* Start *

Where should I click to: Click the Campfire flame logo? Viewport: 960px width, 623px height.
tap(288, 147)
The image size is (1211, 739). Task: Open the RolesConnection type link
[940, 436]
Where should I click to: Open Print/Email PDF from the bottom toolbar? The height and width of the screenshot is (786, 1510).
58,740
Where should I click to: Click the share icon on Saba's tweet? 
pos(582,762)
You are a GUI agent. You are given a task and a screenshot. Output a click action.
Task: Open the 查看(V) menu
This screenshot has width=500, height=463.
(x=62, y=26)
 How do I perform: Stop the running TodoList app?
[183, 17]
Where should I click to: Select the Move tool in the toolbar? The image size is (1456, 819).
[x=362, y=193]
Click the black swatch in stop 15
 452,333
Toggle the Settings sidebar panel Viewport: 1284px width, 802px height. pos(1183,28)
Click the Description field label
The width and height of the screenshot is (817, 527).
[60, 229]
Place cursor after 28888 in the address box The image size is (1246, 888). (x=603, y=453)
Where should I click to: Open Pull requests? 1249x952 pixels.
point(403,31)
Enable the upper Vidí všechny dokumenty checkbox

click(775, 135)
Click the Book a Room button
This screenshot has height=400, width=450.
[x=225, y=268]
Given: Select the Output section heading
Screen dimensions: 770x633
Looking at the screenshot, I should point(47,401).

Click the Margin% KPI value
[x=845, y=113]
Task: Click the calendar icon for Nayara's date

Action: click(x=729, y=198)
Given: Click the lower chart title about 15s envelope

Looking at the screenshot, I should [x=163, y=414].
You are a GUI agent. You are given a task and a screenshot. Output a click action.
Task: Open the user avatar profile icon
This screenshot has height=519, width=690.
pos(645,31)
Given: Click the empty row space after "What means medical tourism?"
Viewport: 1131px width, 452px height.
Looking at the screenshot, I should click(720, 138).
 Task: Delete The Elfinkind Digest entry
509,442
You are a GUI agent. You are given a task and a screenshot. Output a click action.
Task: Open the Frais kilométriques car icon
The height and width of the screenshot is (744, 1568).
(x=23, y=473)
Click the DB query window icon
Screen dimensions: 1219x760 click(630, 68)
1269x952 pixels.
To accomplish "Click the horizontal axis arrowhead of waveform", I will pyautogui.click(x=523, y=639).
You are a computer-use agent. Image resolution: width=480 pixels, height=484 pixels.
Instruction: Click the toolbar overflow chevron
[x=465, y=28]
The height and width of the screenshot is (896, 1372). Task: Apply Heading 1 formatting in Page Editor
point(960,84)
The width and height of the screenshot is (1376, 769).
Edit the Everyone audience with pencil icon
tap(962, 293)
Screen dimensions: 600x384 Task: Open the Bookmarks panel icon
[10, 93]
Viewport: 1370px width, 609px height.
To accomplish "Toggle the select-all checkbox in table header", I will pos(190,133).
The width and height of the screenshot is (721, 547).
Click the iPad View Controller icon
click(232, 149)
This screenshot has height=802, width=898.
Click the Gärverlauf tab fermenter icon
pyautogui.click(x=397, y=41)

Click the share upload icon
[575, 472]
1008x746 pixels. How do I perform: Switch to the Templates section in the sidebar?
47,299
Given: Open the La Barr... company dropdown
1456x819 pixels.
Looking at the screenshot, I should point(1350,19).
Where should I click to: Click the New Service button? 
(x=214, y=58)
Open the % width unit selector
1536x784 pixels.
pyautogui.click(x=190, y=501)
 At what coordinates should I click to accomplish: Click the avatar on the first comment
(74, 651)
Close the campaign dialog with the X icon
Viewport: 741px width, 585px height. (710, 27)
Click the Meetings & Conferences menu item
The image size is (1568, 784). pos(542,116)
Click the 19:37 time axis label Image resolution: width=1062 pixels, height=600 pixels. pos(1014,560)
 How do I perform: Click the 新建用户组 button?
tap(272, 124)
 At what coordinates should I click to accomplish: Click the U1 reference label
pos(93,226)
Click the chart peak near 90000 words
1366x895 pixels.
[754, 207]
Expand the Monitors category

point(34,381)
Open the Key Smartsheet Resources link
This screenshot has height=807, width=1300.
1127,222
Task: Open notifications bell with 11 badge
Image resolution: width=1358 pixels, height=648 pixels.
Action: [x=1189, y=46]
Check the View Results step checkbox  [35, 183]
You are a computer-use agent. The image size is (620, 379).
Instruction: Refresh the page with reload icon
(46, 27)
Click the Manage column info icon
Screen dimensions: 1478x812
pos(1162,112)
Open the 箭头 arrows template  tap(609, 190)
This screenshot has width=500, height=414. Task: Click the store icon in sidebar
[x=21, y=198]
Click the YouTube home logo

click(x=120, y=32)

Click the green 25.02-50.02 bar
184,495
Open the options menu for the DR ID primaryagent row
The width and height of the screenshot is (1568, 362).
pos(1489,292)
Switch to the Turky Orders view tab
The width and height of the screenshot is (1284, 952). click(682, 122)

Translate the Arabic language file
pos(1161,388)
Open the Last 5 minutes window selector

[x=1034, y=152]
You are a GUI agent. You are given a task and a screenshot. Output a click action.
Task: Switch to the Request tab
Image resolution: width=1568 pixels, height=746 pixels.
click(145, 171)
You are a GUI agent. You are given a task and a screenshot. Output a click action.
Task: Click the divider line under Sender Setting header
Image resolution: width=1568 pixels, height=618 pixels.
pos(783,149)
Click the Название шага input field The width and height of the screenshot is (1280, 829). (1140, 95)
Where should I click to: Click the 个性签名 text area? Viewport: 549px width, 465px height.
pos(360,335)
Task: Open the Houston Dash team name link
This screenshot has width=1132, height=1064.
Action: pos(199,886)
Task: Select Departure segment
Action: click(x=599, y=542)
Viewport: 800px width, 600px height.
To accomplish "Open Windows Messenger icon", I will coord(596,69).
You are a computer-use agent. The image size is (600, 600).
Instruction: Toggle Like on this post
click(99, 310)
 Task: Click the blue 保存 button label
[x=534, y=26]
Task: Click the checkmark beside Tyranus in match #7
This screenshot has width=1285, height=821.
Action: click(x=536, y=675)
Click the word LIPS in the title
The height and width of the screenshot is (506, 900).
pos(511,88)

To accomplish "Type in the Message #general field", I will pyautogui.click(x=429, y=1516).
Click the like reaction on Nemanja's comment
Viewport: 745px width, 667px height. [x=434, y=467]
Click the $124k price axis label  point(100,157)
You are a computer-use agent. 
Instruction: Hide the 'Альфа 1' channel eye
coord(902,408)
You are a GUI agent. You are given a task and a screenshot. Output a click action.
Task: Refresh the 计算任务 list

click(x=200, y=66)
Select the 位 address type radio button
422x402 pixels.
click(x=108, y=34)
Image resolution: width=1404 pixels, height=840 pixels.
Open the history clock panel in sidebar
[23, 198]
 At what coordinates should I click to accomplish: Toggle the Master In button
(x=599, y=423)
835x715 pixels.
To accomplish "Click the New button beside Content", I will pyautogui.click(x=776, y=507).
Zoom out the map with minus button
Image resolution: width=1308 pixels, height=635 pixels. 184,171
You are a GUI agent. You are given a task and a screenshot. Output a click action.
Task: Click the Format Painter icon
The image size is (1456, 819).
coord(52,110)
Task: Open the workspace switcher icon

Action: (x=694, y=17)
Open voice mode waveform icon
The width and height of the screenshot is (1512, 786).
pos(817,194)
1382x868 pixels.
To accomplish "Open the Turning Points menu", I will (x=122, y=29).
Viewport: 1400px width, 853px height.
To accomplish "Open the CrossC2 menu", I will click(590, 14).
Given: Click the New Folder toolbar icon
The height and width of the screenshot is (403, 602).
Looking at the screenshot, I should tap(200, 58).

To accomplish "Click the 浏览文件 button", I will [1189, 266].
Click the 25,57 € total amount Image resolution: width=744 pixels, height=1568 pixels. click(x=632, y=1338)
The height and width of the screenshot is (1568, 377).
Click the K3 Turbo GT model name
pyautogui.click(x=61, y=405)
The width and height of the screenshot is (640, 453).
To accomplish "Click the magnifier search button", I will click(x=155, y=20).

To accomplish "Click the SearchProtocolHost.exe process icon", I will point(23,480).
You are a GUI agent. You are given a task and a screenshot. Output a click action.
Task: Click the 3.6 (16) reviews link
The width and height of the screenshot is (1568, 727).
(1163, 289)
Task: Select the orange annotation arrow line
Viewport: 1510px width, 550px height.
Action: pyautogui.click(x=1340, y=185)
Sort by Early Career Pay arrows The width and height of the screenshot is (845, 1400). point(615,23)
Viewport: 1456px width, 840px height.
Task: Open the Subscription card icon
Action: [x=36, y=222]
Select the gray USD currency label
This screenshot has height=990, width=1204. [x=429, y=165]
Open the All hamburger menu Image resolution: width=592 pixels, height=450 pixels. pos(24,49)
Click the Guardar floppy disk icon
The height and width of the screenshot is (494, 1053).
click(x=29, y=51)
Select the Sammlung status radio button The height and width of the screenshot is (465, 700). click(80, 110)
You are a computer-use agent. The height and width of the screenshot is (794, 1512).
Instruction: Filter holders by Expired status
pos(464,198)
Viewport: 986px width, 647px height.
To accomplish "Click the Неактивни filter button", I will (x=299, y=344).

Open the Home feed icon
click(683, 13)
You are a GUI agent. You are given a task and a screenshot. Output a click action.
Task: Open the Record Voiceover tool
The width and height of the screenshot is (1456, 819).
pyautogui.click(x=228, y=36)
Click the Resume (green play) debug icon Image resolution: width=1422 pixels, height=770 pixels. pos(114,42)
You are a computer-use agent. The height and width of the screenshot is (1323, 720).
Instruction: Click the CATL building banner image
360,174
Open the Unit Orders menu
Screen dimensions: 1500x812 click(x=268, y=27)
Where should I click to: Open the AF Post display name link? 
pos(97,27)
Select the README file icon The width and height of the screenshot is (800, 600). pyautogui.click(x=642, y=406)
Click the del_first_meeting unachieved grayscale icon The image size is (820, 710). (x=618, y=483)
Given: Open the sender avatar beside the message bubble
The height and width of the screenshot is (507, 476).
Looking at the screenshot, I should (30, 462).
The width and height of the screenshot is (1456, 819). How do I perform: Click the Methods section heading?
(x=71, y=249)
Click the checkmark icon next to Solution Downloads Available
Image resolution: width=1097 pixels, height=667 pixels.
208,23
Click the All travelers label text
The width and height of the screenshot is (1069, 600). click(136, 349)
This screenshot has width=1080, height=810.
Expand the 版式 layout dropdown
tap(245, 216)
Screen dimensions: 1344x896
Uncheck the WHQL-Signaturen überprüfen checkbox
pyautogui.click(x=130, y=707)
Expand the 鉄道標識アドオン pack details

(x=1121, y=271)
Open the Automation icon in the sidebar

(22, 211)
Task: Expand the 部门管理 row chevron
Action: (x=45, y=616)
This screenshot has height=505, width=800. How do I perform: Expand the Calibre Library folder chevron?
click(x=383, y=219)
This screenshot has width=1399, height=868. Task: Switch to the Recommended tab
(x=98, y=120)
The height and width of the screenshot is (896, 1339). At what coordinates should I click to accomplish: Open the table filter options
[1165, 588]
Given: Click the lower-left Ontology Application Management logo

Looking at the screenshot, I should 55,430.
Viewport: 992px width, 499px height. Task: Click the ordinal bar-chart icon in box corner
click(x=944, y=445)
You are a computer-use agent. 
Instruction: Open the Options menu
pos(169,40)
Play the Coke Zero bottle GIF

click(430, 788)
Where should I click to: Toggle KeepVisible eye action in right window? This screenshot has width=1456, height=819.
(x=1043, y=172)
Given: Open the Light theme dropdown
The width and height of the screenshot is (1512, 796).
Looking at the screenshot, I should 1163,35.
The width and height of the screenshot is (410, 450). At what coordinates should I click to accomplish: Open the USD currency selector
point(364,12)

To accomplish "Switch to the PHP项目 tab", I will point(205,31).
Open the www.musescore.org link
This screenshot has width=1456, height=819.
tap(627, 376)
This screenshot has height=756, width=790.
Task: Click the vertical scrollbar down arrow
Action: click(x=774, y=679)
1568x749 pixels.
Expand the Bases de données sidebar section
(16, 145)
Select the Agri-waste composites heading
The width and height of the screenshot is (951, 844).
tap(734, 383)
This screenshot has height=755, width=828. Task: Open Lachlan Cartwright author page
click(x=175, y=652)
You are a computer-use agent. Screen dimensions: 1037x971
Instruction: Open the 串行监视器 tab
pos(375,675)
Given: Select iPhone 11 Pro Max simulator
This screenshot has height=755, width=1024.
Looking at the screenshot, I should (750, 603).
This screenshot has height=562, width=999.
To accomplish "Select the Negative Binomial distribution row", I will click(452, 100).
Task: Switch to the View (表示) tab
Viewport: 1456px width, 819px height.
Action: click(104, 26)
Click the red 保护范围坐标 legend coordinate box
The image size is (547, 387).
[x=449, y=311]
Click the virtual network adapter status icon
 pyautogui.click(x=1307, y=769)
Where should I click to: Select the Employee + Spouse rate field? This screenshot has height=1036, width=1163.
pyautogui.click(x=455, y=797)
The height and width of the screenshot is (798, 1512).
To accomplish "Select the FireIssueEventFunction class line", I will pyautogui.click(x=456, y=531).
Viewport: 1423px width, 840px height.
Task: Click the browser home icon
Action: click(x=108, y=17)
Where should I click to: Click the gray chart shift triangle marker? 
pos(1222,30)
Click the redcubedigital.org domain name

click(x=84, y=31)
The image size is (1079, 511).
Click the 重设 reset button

* End *

### What to produce
Render the stretch of the material above from the line containing "Given: Select the Output section heading" through the line containing "Action: click(x=729, y=198)" as a numbered list, with blank lines dropped.

### Finished exercise
1. Given: Select the Output section heading
2. Screen dimensions: 770x633
3. Looking at the screenshot, I should point(47,401).
4. Click the Margin% KPI value
5. [x=845, y=113]
6. Task: Click the calendar icon for Nayara's date
7. Action: click(x=729, y=198)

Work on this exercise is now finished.